3D Secure Iframe Content Security Policy

[Mneroen]

For the 3D Secure iframe to show i had to enable lots of URL-s in my Content Security Policy iframe-src.

If you don't enable these URLs the browser will block the 3D Secure modal with the following error: "Request to the server have been blocked by an extension error"

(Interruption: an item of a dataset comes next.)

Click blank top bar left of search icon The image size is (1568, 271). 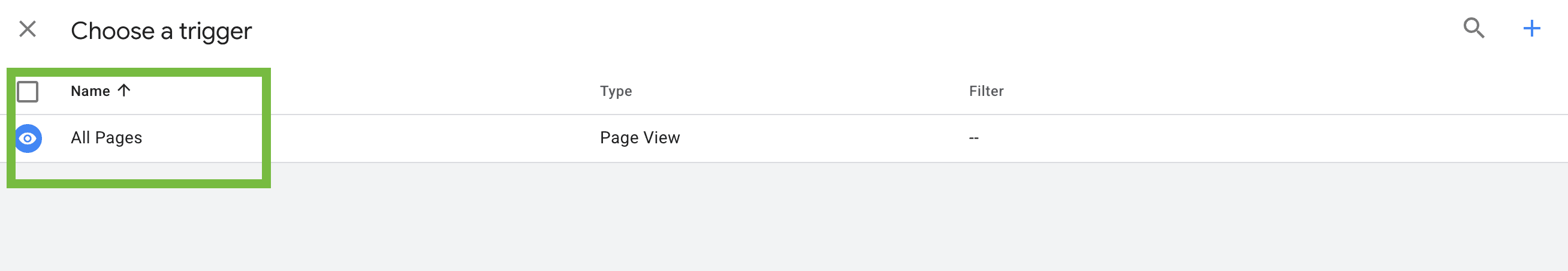click(x=852, y=29)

URLs for 3D Secure iframe to work:

• 3ds-secure.cardcomplete.com
• ecclients.btrl.ro
• bofp.erstebank.hu
• www.clicksafe.lloydstsb.com
• pay.activa-card.com
• 3dsecure-1.wirecard.com
• 3dsecure-2.wirecard.com
• acssv.otpbank.hu
• acs.sia.eu
• idcheck.acs.touchtechpayments.com

Are there any more URLs for the 3D Secure modal?

[crookedneighbor]

Thanks for the report. Looks like our 3ds secure partner made some changes without telling us 😞 .

We'll escalate to them and see if we can mitigate this kind of breaking change in the future, I have a few ideas, but want to experiment and see if they are viable.

[Mneroen]

5 more URLs:

• sicher-bezahlen.sparkasse.at
• secure5.arcot.com
• www.securesuite.co.uk
• bred.wlp-acs.com
• bnpp-3ds.wlp-acs.com

We have another problem. Not every URL works, www.securesuite.co.uk is unreachable for my customers even if i enable it in the content security policy. They can’t pay even if they want to. They get an empty 3D Secure iframe.

[crookedneighbor]

Reach out to our support team so we can report that to our MPI provider: https://help.braintreepayments.com/

[ghost]

@crookedneighbor is there any solution coming soon? /an exhaustive list of URL's to whitelist? This is affecting a lot of our customers, and we've had to disable 3ds in the meantime.

[crookedneighbor]

We are actively working on it.

We do not have a list of all impacted URLs, as the world's issuing banks are responsible for their part of the 3DS workflow and they can change their integrations at any time.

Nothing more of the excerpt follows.